For the last 5 months, SANDAG has been publishing their crime incident data to the web. The file they publish only stores the last 180 days, and it is a bit hard to find, so we’re archiving the files to our data repository .
Here is an interactive data application that explores how crime incidents vary over the day of week and time of day. In the checkbox below, select one or more crime types, and the heatmap will show the relative intensity of those crime types over day of week and time of day.
There many interesting patterns here, some you would expect, some you might not:
Things you might expect:
- DUI and Drugs violations are primarily committed in the evening and early mornings on weekends.
- Assaults are most frequent in the late evenings and early mornings on weekends.
- Vehicle theft and break-ins are committed in the dark.
- Burglary is committed during the day, while people are at work.
There are also a few interesting surprises:
- Sex crimes, which are mostly prostitution, peak on Thursday evenings.
- Homicides are spread throughout the week. Rather than being tied to nightlife.
- Fraud occurs almost entirely at noon or midnight. This is almost certainly a data-collection issue, not the actual time the crimes occurred.
- Weapons violations, however, are primarily in the middle of the week.
This sort of heatmap is a really powerful way to visualize complex relationships quickly, although it also hides a lot of other interesting features. For instance, crime varies considerably by location, so a valuable extension of this analysis would be to include checkboxes for selecting neighborhoods.
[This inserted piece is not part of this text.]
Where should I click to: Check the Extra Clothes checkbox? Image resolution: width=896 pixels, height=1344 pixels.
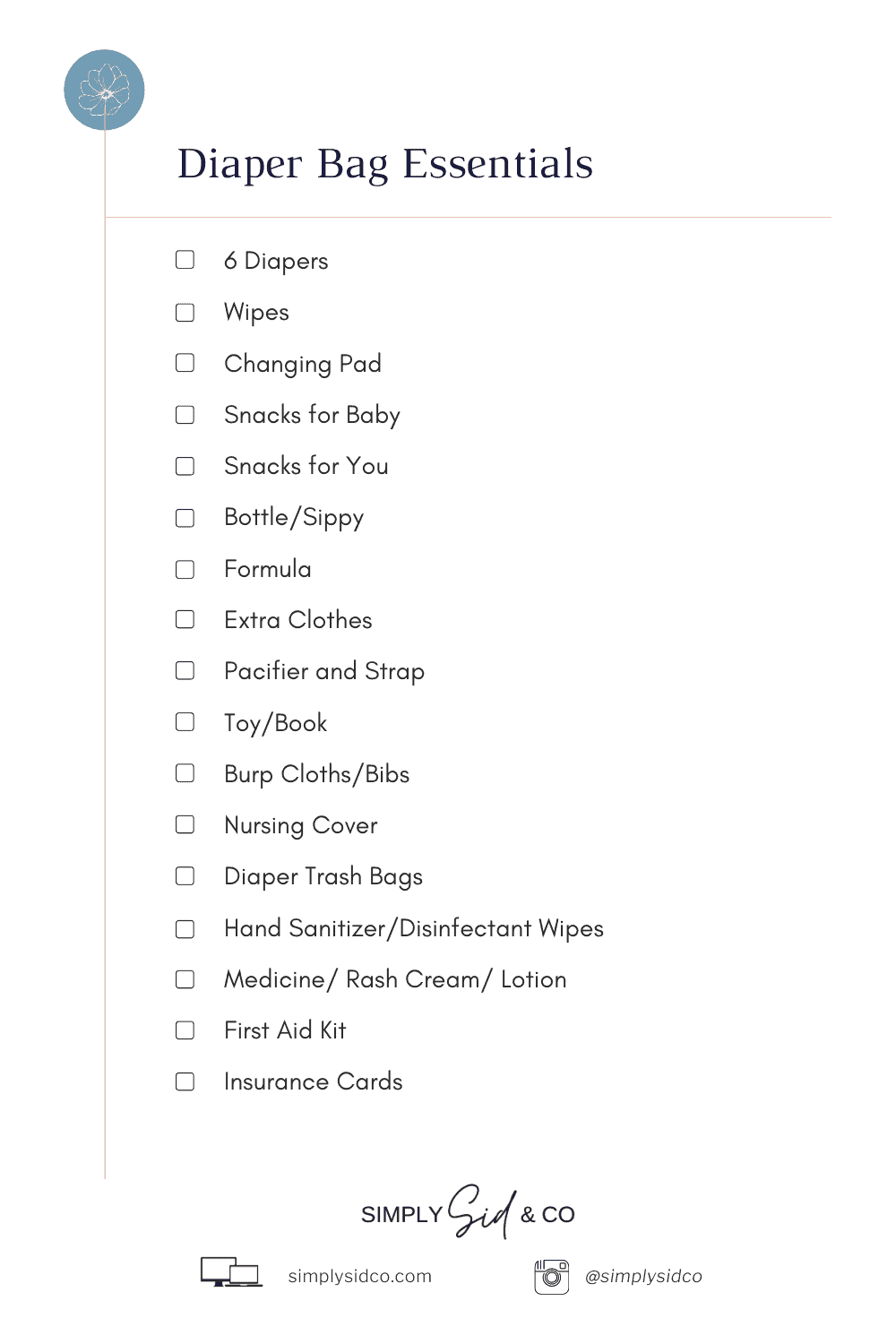185,620
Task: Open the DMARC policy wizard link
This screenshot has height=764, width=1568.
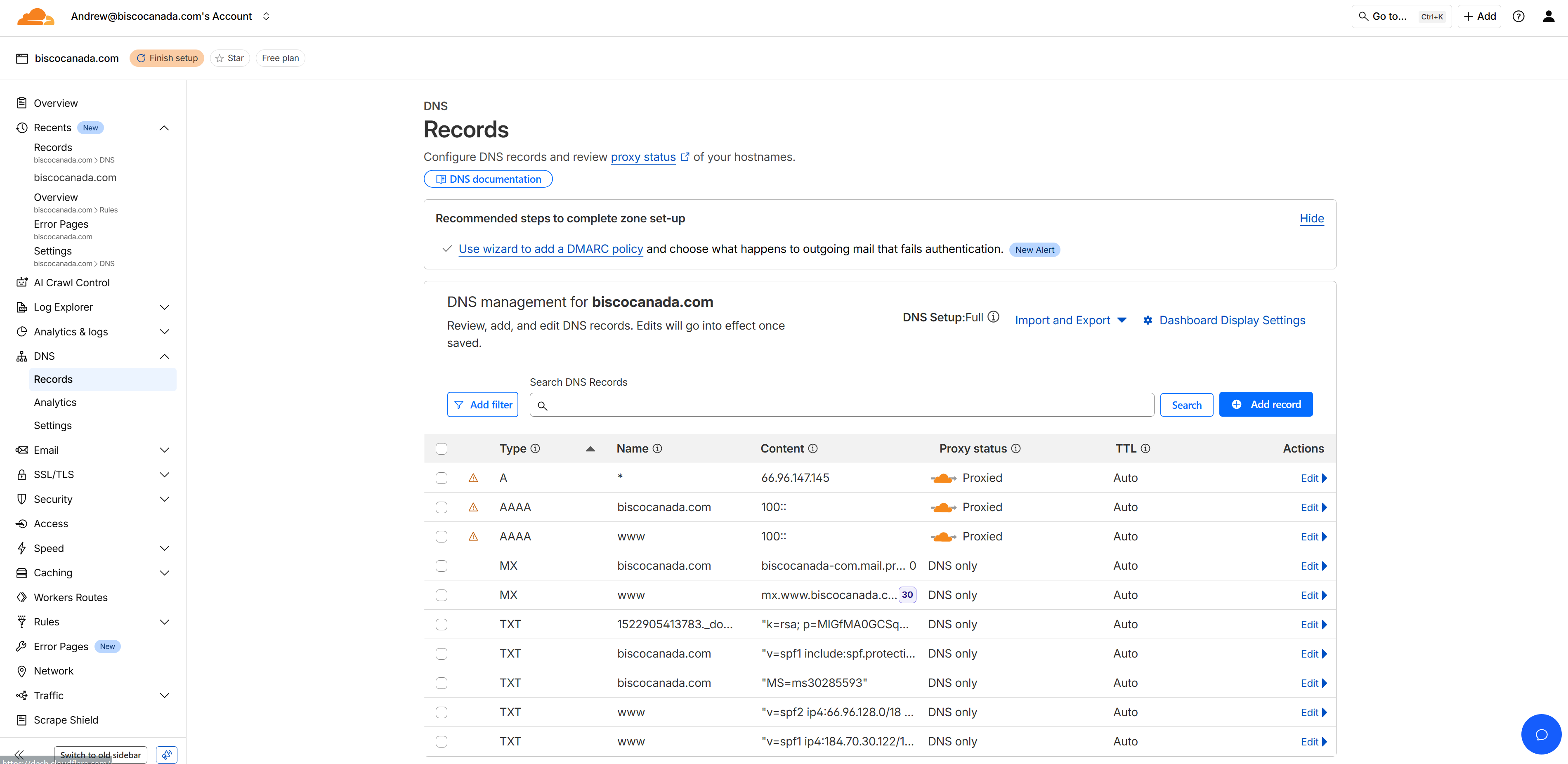Action: [x=550, y=249]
This application was built using R and Shiny. If you’d like to learn to develop this sort of application for your own site, the Library is considering running a training class. If you are interested, let us know.
For the last few months, a team of geography students at SDSU have been working with the crime data provided by the Library, producing analyses and visualizations of the data.
Elias Issa has been looking at Drugs and Alcohol violations in Downtown San Diego and East Village. He writes:
The Hot Spot tool calculates the Gi* statistic for each feature in a dataset. The resultant z-scores and p-values tell you where features with either high or low values cluster spatially. To have a statistically significant hot spot, a feature will have a high value and be surrounded by other features with high values as well. My animated maps illustrate 2 hot spots from 2007 to 2012. the most significant hot spot is located close to St. Vincent Paul homeless shelter ( Imperial Ave) on the South Eastern part of East Village. The second hot spot is located North of Gaslamp Quarter between Broadway And Market which most of the famous and popular bars are found. In addition to those map,and based on those hot spots, I did some statistical analysis to show the average of Drugs/ Alcohol violation monthly (Above/ Below Avg) and yearly. My study reveals that there is a slight increase within 2011 and 2012 in the average of Drugs/ Alcohol violations.
Over the course of the project, he has been experimenting with various ways to visualize the time component of geographic data. This is quite difficult, since you can’t easily scan the time dimension like you can in space. Visual processing is tuned for noticing changes and differences — like a deer that won’t notice you if you don’t move — so Elias’ visualization is best for quickly identifying areas that deserve more analysis, rather than showing the quantitative differences.
Due to the difficulty of creating animations like this in ArcMap, the video has only one frame per year, but that is enough to illustrate how the changes from frame to frame draw your eye to problem areas. Without a visualization like this, it is easy to miss some of the most important features of an issue including short term spikes and long-term trends.
After identifying an area to focus on through the visualization, Elias’ underlying statistical method serves to quantify the differences between times or locations, so this project is a great example of a way to use animation to partition a large problem space into components that can be analyzed in detail.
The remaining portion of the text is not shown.